The following primer answers common questions about permanent life insurance policy loans and will help determine whether a policy loan is a good idea for you.
How Do Permanent Life Insurance Policy Loans Work?
Life insurance policies are typically divided into two main categories: term and permanent. Policyholders can only borrow against permanent life insurance policies. Term life insurance has no actual cash value and only provides insurance for a specific time period, normally anywhere from 5 to 30 years, and may not last the lifetime of the insured.
Permanent life insurance builds cash value over time and provides coverage upon the death of the policyholder, whenever that may take place, provided that the premiums are paid and the policy remains in force. The amount that can be borrowed from a permanent life policy is the surrender or loan value.
Do I Have to Pay It Back?
Because you’re borrowing against the cash value of your life insurance policy, there’s no actual requirement to pay back what you’ve borrowed. However, if you don’t pay the money back, be aware that you’ll lose that money from your death benefit. So if others are depending on your life insurance payout later in life, you’ll want to discuss repayment options with your insurance advisors.

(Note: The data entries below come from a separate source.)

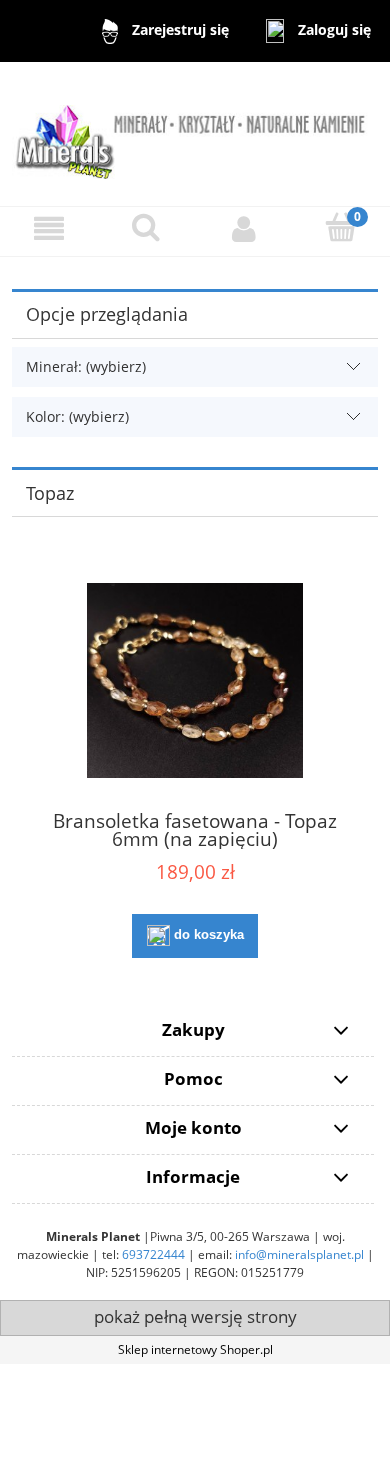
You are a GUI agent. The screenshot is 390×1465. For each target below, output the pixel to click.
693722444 (153, 1254)
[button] (49, 228)
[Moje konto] (244, 228)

While there’s no rule that says you must pay back the loan, another thing to keep in mind is that you could lose your policy if the cash surrender value is exceeded or equaled by the amount borrowed and interest associated with it.
Where Does the Money Come From?
Borrowed money comes out of your cash value, which is like a savings account in a permanent life policy. The rate at which the cash value builds and amount of time before it can be borrowed varies with each policy.
What Do I Need to Know About Interest?
Interest rates for permanent life insurance policy loans are typically competitive with traditional bank loans but feature more repayment flexibility.
Even though the loan disbursement itself is not taxed, interest payments on the loan are not tax deductible. Any unpaid interest is recapitalized on top of the loan balance; borrowers should make sure to keep up with their obligations as over time the accumulated interest can cut deeply into death benefits. Falling too far behind might even jeopardize the policy.
Little-Known Benefits of Permanent Life Insurance Policy Loans
Because a maturing permanent life insurance policy carries an actual cash value, the policyholder can access it for just about any reason without an extensive approval process.
There are fewer hoops to jump through and fewer regulations for the borrower versus, say, borrowing from a 401(k). No credit checks are required and payments have no bearing on credit score.
Life insurance companies are under strict regulation, which provides additional protection to the borrower.
Some mutual companies offer permanent life insurance policies that pay dividends, which are shares of company profits that go to policyholders. Dividends can be returned in a number of ways, including cash payments, premium reductions and coverage increases.